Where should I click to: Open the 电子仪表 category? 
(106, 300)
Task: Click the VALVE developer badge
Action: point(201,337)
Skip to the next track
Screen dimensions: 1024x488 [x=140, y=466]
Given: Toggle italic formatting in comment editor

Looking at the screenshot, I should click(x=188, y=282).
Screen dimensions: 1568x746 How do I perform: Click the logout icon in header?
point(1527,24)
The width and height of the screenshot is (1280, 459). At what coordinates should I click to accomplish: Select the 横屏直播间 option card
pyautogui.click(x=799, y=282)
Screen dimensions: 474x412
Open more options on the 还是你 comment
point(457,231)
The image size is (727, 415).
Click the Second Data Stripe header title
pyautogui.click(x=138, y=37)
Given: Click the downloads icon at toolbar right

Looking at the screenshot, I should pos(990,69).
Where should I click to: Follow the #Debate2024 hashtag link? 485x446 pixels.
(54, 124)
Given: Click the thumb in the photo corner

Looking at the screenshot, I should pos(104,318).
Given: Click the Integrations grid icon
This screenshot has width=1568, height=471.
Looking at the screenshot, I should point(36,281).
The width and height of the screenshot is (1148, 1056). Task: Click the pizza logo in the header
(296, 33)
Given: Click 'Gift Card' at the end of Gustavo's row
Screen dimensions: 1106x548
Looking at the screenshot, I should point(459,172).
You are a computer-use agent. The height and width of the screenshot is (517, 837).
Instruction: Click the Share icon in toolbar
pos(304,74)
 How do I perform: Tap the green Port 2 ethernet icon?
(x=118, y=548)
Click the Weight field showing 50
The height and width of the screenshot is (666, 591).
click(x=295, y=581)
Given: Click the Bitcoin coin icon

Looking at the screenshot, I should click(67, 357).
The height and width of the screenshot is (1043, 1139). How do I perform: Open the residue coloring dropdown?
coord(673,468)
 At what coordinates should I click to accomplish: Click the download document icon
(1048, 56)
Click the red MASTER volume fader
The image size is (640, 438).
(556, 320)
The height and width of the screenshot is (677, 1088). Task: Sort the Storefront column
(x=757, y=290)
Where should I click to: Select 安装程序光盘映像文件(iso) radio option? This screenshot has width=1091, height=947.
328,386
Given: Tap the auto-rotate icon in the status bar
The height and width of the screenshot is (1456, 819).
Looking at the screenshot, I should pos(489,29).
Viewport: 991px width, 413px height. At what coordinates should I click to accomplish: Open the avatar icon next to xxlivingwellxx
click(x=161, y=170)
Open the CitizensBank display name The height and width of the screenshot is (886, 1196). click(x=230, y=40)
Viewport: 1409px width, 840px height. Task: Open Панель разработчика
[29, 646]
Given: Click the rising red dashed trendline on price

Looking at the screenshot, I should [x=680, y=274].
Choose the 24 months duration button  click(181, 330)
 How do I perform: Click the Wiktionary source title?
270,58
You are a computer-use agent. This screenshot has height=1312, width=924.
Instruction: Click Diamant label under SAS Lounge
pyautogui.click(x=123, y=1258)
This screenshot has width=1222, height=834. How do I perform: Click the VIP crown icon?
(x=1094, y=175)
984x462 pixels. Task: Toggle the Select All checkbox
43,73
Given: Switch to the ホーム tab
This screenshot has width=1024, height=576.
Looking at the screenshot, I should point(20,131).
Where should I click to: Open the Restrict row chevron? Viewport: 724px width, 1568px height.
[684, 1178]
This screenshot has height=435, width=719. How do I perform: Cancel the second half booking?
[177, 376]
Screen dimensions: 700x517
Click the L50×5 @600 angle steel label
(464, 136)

+++

After reading the listing, copy it out exactly and in full.

Where should I click to: Open the 电子仪表 category? 
(106, 300)
Task: Click the VALVE developer badge
Action: point(201,337)
Skip to the next track
Screen dimensions: 1024x488 [x=140, y=466]
Given: Toggle italic formatting in comment editor

Looking at the screenshot, I should click(x=188, y=282).
Screen dimensions: 1568x746 How do I perform: Click the logout icon in header?
point(1527,24)
The width and height of the screenshot is (1280, 459). At what coordinates should I click to accomplish: Select the 横屏直播间 option card
pyautogui.click(x=799, y=282)
Screen dimensions: 474x412
Open more options on the 还是你 comment
point(457,231)
The image size is (727, 415).
Click the Second Data Stripe header title
pyautogui.click(x=138, y=37)
Given: Click the downloads icon at toolbar right

Looking at the screenshot, I should pos(990,69).
Where should I click to: Follow the #Debate2024 hashtag link? 485x446 pixels.
(54, 124)
Given: Click the thumb in the photo corner

Looking at the screenshot, I should pos(104,318).
Given: Click the Integrations grid icon
This screenshot has width=1568, height=471.
Looking at the screenshot, I should point(36,281).
The width and height of the screenshot is (1148, 1056). Task: Click the pizza logo in the header
(296, 33)
Given: Click 'Gift Card' at the end of Gustavo's row
Screen dimensions: 1106x548
Looking at the screenshot, I should point(459,172).
You are a computer-use agent. The height and width of the screenshot is (517, 837).
Instruction: Click the Share icon in toolbar
pos(304,74)
 How do I perform: Tap the green Port 2 ethernet icon?
(x=118, y=548)
Click the Weight field showing 50
The height and width of the screenshot is (666, 591).
click(x=295, y=581)
Given: Click the Bitcoin coin icon

Looking at the screenshot, I should click(67, 357).
The height and width of the screenshot is (1043, 1139). How do I perform: Open the residue coloring dropdown?
coord(673,468)
 At what coordinates should I click to accomplish: Click the download document icon
(1048, 56)
Click the red MASTER volume fader
The image size is (640, 438).
(556, 320)
The height and width of the screenshot is (677, 1088). Task: Sort the Storefront column
(x=757, y=290)
Where should I click to: Select 安装程序光盘映像文件(iso) radio option? This screenshot has width=1091, height=947.
328,386
Given: Tap the auto-rotate icon in the status bar
The height and width of the screenshot is (1456, 819).
Looking at the screenshot, I should pos(489,29).
Viewport: 991px width, 413px height. At what coordinates should I click to accomplish: Open the avatar icon next to xxlivingwellxx
click(x=161, y=170)
Open the CitizensBank display name The height and width of the screenshot is (886, 1196). click(x=230, y=40)
Viewport: 1409px width, 840px height. Task: Open Панель разработчика
[29, 646]
Given: Click the rising red dashed trendline on price

Looking at the screenshot, I should [x=680, y=274].
Choose the 24 months duration button  click(181, 330)
 How do I perform: Click the Wiktionary source title?
270,58
You are a computer-use agent. This screenshot has height=1312, width=924.
Instruction: Click Diamant label under SAS Lounge
pyautogui.click(x=123, y=1258)
This screenshot has width=1222, height=834. How do I perform: Click the VIP crown icon?
(x=1094, y=175)
984x462 pixels. Task: Toggle the Select All checkbox
43,73
Given: Switch to the ホーム tab
This screenshot has width=1024, height=576.
Looking at the screenshot, I should point(20,131).
Where should I click to: Open the Restrict row chevron? Viewport: 724px width, 1568px height.
[684, 1178]
This screenshot has height=435, width=719. How do I perform: Cancel the second half booking?
[177, 376]
Screen dimensions: 700x517
Click the L50×5 @600 angle steel label
(464, 136)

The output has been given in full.